* YOUR TASK *
Below are entries; count the lines among them that contain the word "photo", and give only the count.

Segment Start: MATERIAL FOR THIS TASK

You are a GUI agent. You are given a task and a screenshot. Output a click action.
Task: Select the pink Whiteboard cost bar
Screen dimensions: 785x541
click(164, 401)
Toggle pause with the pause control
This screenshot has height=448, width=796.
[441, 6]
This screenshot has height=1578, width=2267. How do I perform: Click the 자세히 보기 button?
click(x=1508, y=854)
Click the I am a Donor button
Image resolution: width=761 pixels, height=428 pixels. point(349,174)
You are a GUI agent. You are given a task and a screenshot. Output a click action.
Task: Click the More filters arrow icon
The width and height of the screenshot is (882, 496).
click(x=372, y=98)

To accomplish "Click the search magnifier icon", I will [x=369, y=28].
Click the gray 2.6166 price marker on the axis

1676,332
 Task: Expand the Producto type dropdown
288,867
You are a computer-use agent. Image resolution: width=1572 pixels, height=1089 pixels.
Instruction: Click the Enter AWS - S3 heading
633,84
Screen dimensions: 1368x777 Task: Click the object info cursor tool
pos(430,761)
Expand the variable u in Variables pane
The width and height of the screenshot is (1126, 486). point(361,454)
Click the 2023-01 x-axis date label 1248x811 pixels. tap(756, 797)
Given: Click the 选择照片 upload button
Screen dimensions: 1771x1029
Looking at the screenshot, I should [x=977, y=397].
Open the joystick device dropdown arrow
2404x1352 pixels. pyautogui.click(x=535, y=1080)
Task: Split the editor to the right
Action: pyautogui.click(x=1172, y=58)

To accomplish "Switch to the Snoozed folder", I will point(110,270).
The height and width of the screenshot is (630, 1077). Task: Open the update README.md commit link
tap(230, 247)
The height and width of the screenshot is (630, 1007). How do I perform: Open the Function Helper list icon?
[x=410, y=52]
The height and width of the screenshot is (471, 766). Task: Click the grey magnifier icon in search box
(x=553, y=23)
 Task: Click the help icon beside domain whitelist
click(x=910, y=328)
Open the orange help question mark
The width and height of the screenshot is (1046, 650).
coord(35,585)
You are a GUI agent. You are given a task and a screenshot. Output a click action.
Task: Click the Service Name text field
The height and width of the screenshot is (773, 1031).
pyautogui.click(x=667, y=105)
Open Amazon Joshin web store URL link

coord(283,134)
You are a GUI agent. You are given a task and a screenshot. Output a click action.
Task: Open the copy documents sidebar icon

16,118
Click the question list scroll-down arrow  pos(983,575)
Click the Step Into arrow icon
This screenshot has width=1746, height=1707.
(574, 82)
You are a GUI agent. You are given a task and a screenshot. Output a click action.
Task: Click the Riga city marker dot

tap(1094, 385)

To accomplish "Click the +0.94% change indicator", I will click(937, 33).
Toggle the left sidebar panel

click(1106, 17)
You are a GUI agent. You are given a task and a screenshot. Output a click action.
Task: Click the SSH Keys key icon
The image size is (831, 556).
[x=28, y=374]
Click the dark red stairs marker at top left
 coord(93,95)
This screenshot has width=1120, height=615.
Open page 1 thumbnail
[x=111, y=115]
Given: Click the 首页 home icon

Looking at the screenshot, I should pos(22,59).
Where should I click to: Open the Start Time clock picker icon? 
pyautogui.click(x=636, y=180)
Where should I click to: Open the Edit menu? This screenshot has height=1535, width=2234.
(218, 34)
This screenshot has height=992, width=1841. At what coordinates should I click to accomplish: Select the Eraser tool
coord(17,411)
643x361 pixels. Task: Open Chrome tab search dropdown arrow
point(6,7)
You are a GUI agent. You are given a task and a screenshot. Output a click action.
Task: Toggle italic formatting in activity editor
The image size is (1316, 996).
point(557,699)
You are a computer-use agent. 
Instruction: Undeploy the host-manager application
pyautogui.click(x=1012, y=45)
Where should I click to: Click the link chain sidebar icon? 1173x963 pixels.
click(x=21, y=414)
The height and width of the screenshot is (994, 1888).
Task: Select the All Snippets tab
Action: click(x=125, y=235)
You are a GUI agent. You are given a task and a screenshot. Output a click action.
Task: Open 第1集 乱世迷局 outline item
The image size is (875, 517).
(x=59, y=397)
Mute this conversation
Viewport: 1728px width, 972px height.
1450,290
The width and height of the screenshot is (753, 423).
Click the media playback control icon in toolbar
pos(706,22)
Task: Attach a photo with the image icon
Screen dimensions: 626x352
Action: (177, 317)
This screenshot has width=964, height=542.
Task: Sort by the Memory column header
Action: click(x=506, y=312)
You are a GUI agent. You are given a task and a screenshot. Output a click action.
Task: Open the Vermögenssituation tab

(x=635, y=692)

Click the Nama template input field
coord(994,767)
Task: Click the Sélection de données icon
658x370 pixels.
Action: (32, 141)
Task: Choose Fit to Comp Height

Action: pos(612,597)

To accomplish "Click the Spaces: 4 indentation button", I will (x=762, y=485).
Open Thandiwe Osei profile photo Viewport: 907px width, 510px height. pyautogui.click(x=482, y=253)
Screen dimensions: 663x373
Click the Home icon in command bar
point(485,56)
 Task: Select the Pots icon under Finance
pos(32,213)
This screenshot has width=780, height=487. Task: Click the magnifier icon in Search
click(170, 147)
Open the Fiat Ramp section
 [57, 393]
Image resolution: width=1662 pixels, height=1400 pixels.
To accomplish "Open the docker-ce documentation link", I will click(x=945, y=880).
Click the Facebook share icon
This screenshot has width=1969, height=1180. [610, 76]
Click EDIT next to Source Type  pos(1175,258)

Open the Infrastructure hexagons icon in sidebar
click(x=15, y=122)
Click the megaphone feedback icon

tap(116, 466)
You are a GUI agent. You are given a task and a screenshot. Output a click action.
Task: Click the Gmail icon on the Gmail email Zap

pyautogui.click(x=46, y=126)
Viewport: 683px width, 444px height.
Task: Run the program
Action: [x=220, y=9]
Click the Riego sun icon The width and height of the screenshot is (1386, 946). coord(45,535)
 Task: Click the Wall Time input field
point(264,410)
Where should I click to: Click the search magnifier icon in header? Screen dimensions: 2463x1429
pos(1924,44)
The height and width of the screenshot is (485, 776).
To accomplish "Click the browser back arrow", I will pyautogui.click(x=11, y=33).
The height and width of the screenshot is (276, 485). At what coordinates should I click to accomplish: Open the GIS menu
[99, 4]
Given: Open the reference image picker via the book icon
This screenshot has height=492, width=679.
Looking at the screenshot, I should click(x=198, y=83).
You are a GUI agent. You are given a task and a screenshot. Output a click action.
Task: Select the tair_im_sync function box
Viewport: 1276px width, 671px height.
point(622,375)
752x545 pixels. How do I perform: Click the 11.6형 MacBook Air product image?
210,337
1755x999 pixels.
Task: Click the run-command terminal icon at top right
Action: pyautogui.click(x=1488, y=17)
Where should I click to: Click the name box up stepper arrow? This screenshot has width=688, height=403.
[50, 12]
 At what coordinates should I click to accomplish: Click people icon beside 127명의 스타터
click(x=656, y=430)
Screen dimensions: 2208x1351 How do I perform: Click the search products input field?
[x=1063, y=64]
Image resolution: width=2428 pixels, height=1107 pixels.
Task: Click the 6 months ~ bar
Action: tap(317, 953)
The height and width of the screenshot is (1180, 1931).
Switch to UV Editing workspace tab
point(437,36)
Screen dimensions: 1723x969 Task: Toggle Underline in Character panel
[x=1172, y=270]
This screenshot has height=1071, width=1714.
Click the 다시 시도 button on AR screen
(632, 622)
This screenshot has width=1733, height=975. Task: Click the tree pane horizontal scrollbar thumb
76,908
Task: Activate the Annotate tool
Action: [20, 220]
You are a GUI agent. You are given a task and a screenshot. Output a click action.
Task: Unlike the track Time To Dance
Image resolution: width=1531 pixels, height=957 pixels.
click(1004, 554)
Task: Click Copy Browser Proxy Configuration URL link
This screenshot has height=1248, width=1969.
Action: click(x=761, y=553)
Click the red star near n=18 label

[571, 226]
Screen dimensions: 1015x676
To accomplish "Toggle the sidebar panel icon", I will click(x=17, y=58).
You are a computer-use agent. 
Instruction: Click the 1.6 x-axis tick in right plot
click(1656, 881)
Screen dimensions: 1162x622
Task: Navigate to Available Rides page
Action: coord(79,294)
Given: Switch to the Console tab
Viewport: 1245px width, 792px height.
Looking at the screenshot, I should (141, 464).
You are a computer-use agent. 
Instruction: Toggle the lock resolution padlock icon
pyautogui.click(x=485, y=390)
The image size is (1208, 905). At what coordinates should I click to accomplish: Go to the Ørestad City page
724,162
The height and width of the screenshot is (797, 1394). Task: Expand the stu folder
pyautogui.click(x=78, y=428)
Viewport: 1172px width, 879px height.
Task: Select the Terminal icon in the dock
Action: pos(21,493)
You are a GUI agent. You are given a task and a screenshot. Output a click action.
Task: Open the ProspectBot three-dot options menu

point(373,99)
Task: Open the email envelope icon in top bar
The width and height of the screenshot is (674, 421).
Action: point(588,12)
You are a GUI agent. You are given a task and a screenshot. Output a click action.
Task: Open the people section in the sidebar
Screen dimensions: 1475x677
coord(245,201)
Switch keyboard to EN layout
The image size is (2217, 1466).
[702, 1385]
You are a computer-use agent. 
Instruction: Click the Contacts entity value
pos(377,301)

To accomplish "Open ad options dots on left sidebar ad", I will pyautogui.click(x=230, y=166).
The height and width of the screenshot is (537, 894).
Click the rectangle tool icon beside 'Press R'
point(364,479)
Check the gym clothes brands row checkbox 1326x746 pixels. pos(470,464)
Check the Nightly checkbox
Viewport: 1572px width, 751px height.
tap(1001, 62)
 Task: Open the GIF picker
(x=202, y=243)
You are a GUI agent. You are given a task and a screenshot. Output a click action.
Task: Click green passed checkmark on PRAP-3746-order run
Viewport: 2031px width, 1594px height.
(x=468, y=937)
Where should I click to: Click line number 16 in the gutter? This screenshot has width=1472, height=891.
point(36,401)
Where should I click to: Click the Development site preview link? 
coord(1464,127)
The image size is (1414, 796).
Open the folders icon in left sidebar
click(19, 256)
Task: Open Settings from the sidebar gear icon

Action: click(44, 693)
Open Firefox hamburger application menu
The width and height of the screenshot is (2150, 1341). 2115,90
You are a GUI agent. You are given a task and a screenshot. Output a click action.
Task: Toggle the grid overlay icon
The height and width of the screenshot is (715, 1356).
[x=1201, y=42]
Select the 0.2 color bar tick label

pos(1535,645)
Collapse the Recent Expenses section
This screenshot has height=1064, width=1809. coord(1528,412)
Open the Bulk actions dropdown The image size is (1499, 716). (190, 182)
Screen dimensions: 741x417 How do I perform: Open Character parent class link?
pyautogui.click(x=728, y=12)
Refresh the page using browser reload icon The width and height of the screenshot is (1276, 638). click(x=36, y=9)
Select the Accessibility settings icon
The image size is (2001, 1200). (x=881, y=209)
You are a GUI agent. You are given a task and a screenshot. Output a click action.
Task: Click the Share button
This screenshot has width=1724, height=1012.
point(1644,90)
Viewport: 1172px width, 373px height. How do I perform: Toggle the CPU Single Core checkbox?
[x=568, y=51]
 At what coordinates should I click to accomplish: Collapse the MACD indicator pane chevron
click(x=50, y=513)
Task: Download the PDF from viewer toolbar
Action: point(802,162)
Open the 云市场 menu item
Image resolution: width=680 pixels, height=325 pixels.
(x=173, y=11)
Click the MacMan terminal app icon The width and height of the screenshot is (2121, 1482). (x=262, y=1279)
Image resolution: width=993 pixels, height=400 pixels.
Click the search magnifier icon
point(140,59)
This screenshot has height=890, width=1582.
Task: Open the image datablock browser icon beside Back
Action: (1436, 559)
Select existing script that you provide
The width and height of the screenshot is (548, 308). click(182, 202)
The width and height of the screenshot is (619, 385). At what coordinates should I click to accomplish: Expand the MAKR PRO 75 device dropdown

Segment End: MATERIAL FOR THIS TASK

* RESPONSE *
2